Our previous post focused on the production of high quality macroscopic DNA crystals containing fairly large (on a molecular scale) cavities. This post deals with the challenge of precisely filling those cavities with guest molecules or nanoparticles. In 2014 Seeman and his collaborators reported using triplex forming oligonucleotides to programmably position guest components on the double-helical edges of the tensegrity triangles comprising the crystal: “Functionalizing Designer DNA Crystals with a Triple-Helical Veneer” [OPEN ACCESS]. Citing their earlier work reporting crystals with cavities exceeding 1000 nm3, the authors propose introducing guest molecules into these cavities by targeting a DNA sequence within the tile comprising the crystal, using triplex-forming oligonucleotides that bind in a sequence specific fashion to the major groove of the DNA double helix by forming base triplets. Because triplex formation requires a lower pH, some triplex forming oligonucleotides incorporated triplex stabilizing nucleosides in place of the usual DNA nucleosides C and T. A cyanine dye molecule was attached o he 5`-terminus of each triplex forming oligonucleotide (TFO) to facilitate characterization of the product and to serve as a test guest molecule to be incorporated into the crystal.
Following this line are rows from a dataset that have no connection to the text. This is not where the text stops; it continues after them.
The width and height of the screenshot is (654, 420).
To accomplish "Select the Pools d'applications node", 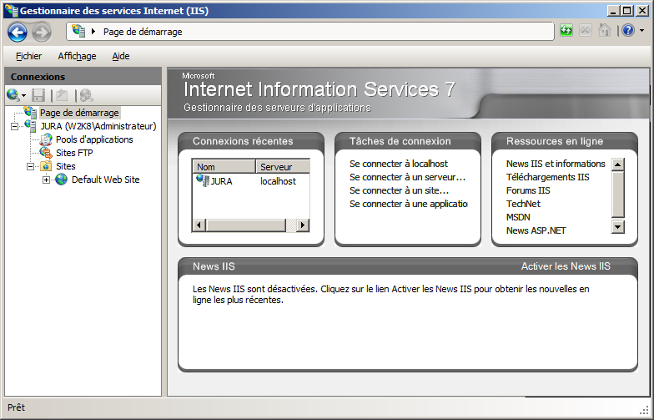I will [x=94, y=139].
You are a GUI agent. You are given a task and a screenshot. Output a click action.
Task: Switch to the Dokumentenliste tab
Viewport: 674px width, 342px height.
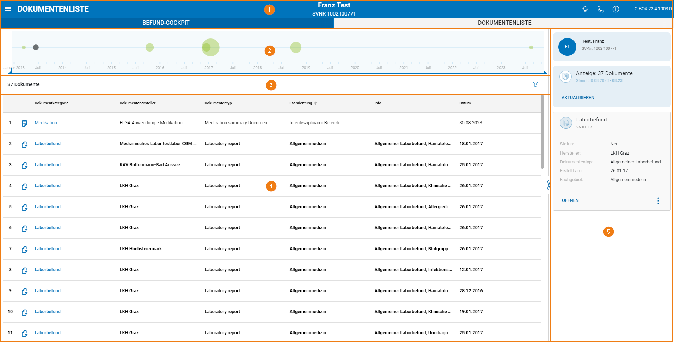[504, 23]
TFOs were shown to bind to the tensegrity triangle tiles as expected. Binding of the TFOs did not affect the formation of crystals from the tiles. Fluorescence of the crystals clearly showed that the dye had been incorporated. Several of the crystals were analyzed by X-ray diffraction, yielding the same results as the previous work.
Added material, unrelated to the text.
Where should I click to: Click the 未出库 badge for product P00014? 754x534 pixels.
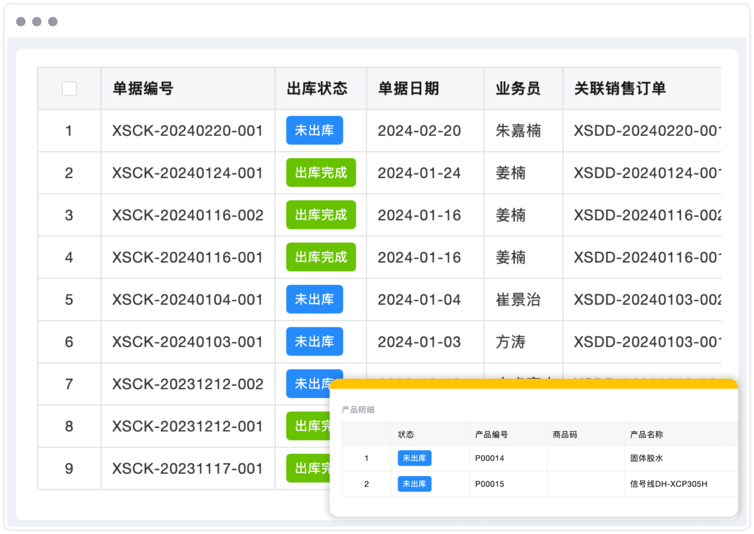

The crystals produced in this study were about 100µm on a side, containing an estimated 1012 unit cells. The same TFO is targeted to each helix within the crystal, which means each guest is positioned with sub-nanometer precision. Three guest components are housed within each of the crystal’s 366 nm3 rhombohedral cavities. The authors note that each guest component is separated by ~10.5 nm along the helix axis between tiles, and by 5.8 nm through 3D space within the tile. The authors note that the diffraction resolution of these crystals is is relatively low, 0.6 nm, but that this might be improved to 0.4 nm by targeting guests to two helical turns per edge instead of three, thus producing crystals with less hollow space that therefore do not deform as easily. The authors remain focused on the goal of using these crystals as hosts to alleviate the difficulties of macromolecular crystallization for X-ray diffraction analysis.